DIRECTIONS FOR THIS TASK:
Using the data below, return every line that holds the word "Select".
Segment Start: TASK DATA
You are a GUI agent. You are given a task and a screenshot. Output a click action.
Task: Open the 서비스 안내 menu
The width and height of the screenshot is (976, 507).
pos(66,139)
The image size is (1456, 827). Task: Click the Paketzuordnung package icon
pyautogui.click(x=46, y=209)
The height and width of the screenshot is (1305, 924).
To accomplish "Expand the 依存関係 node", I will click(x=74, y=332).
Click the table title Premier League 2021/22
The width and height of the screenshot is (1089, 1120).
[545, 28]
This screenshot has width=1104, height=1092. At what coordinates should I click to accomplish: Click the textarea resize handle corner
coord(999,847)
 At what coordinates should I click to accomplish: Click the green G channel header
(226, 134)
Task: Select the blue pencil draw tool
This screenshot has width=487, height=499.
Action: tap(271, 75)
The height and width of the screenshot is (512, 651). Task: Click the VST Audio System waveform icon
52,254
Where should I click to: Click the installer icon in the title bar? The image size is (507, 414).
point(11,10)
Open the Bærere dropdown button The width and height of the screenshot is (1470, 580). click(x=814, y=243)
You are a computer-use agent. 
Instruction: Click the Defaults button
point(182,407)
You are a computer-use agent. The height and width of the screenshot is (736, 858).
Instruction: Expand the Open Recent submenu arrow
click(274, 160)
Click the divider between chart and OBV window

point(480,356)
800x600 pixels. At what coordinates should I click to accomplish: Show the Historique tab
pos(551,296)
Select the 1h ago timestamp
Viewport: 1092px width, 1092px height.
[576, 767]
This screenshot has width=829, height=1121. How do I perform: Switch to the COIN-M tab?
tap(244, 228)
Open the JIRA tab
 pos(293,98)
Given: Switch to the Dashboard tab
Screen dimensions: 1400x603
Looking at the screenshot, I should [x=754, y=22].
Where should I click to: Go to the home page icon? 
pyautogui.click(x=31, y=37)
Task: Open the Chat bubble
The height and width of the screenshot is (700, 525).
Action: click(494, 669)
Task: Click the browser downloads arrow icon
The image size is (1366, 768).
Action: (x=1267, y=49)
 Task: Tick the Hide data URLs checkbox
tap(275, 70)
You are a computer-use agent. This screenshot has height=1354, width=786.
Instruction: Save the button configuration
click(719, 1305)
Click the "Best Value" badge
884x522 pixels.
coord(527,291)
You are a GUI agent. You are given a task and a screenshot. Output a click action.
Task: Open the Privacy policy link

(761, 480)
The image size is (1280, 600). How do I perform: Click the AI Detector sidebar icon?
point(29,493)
Segment End: TASK DATA
RESPONSE AREA:
Task: Select the blue pencil draw tool
Select the 1h ago timestamp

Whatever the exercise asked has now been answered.